José María Villalta Flórez-Estrada (born 13 August 1977) is a Costa Rican lawyer, environmentalist and politician who has served as a Deputy to the Legislative Assembly since 2026. A member of the Broad Front, he previously held a seat from 2010 to 2014 and from 2018 to 2022.

Villalta has been the Broad Front's presidential candidate for the general elections of 2014 and 2022.

==Biography==

José María is the son of Mario Salazar Villalta (a Costa Rican citizen) and Laura Flórez-Estrada (a Peruvian citizen). He attended primary school in Peru, where he lived some years with his maternal family. In Costa Rica he attended middle school and high school. Later he studied at the University of Costa Rica, where he held positions in student organizations such as the Association of Law Students and the High Student Council (1997-1998). He was a student representative on the University Council and a board member of the Federation of Students (FEUCR) in 1998–2000. During his years as university student, Villalta actively participated in marches against neoliberal reforms. In 2002 he graduated with a degree in law. Between 2001 and 2009, he hosted a television program dedicated to ecological topics.

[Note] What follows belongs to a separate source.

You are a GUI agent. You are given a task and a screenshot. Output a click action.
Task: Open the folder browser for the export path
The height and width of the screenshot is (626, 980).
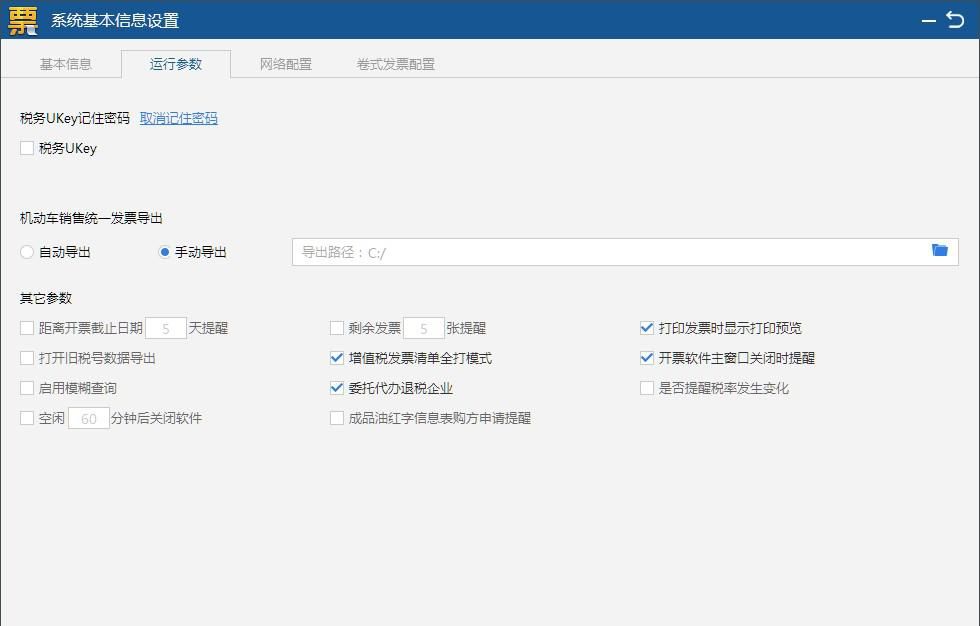(x=939, y=252)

José María was first parliamentary advisor of José Merino del Río in the last two years of his first term with the Partido Fuerza Democrática (Democratic Force Party) (2000-2002). Then he was advisor of the deputy Gerardo Vargas with Partido Acción Ciudadana (Citizens Action Party) and again with José Merino's advisor in 2002–2006 with the Frente Amplio (Broad Front). He was then elected to the Parliament on the list of San José. He was also an active participant in the movement against CAFTA.

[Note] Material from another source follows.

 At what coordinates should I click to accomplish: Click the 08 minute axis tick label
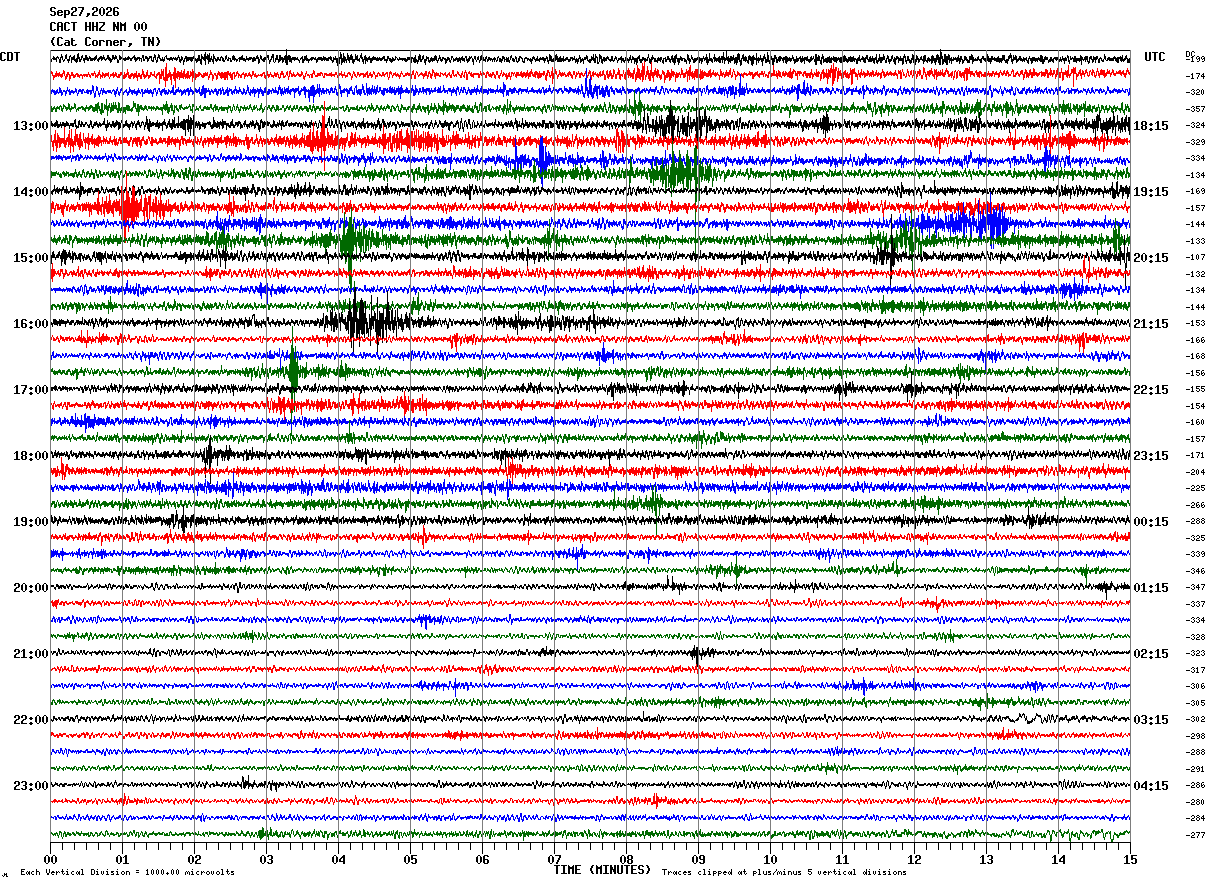click(626, 859)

On March 9, the National Assembly chose Villalta as the Frente Amplio candidate for the presidential elections in February 2014. He was defeated in the first of two rounds of elections, where he obtained around seventeen percent of the valid votes.

Since 2008, Villalta lives in a committed relationship with the journalist Lauren Chinchilla Alvarado. They have one son.